At times, the limited availability of spectrum makes governments drive high spectrum prices under the pretext of maximising public good. For example, the Indian 3G and broadband wireless access ( BWA) licence auctions helped the government garner over $15 billion and reduce its large fiscal deficit. However, using the price discovered through 3G auctions as the benchmark to set the reserve price of 2G spectrum has several downsides. 3G auctions in India witnessed aggressive bidding and exceeded the estimates of the government. Hence, the price discovered through 3G auctions may not serve as the best way for all stakeholders in the future.
It is important to note that this price differential would be steeper when we compare clearing price to clearing price, as the current comparison considers the clearing price of a country to the reserve price recommended in India.

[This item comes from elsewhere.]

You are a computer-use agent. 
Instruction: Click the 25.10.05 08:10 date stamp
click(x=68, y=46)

With the government fixing an exorbitant price, it is likely to decelerate growth of the sector. Assuming the spectrum acquisition for telecom operators involves upfront payment and are primarily debt-funded (70% debt), the debt/EBITDA ratio for the sector is estimated to swell to 8-9x by 2015-16. This does not take into account funding for network rollout. Also, as per the Reserve Bank of India ( RBI), the overall exposure of Indian banks to the telecom sector (2G, 3G and others) was $18 billion ( 910 billion) till November 2011, making future funding challenging.

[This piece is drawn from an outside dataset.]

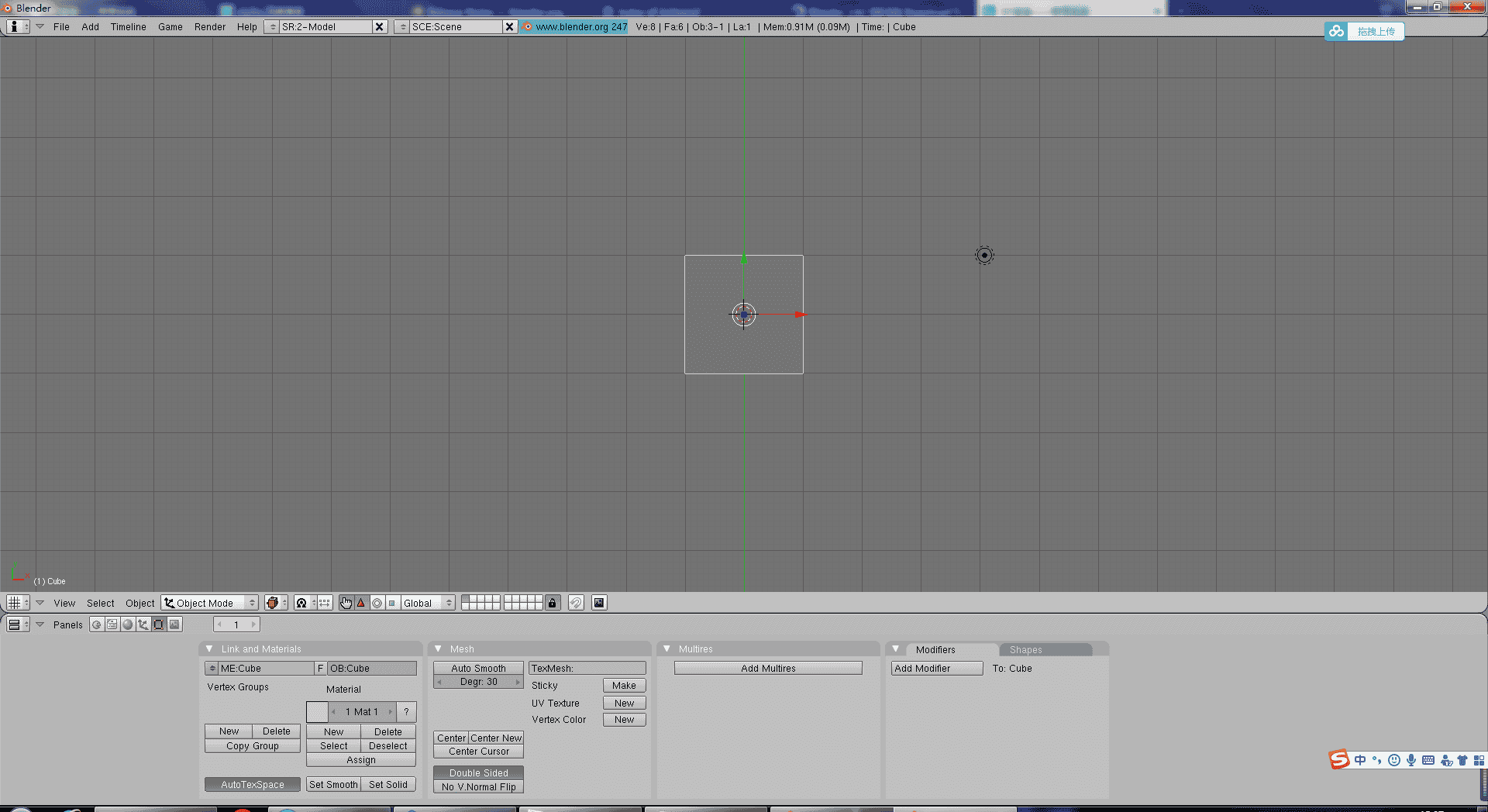This screenshot has height=812, width=1488.
Task: Open the Object Mode dropdown
Action: (x=210, y=603)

Irrational spectrum prices will ultimately be passed on to subscribers that restrains mobile uptake and diminishes the impact and value derived from spectrum. It limits the capacity of telecom operators to invest in networks, leading them to prioritise urban areas and results in digital divide.
Additionally, the auction may be unable to attract global companies to set up greenfield operations. With the Indian telecom sector already reeling under a staggering debt of over 2 trillion and reducing margins due to excessive competition, such high spectrum price is a blow to the sector. The high reserve price is anticipated to result in muted response from the intended industry participants.
As the country continues to face inflationary headwinds, this steep rise in spectrum price is likely to push mobile tariffs upwards and add to inflation-related woes. Perhaps the decision to arrive at this price may have a much deeper impact than rising fuel prices on the common man. In this age of ubiquitous connectivity and high-speed wireless networks, it is essential to have appropriate spectrum pricing in order to maximise socioeconomic benefits of wireless services.
With the thrust of the National Telecom Policy (NTP), 2012, being on broadband-on-demand and empowering the common man through ICT, setting such high spectrum price averts the vision laid down by policy. NTP 2012 envisages revenue maximisation as a secondary objective. However, the decision by the government to set such high reserve price is totally contrary to the policy objective.
Over the years, India has transformed into one of the fastest-growing mobile markets in the world and has attracted unprecedented investor interest.
Today, the sector is at an inflection point and is eyeing a spectrum revolution that ushers it into the next wave of growth in the coming decade. The policies around spectrum pricing need to take account allthe nuances of the industry to ensure inclusive growth. In particular, spectrum pricing needs to ensure that rural areas have access to wireless services at an affordable price.
And, as urban India continues to use mobile phone to communicate, it is not about economy alone; it is about the life of an average Indian - that is transformed by getting connected due to the mobile revolution. One wrong step and we would go back by at least 3-5 years owing to high tariffs, resulting in either 'inflation' or 'civil war'. Whatever be it, it will surely not be progressive for the people of India eventually impacting the economy.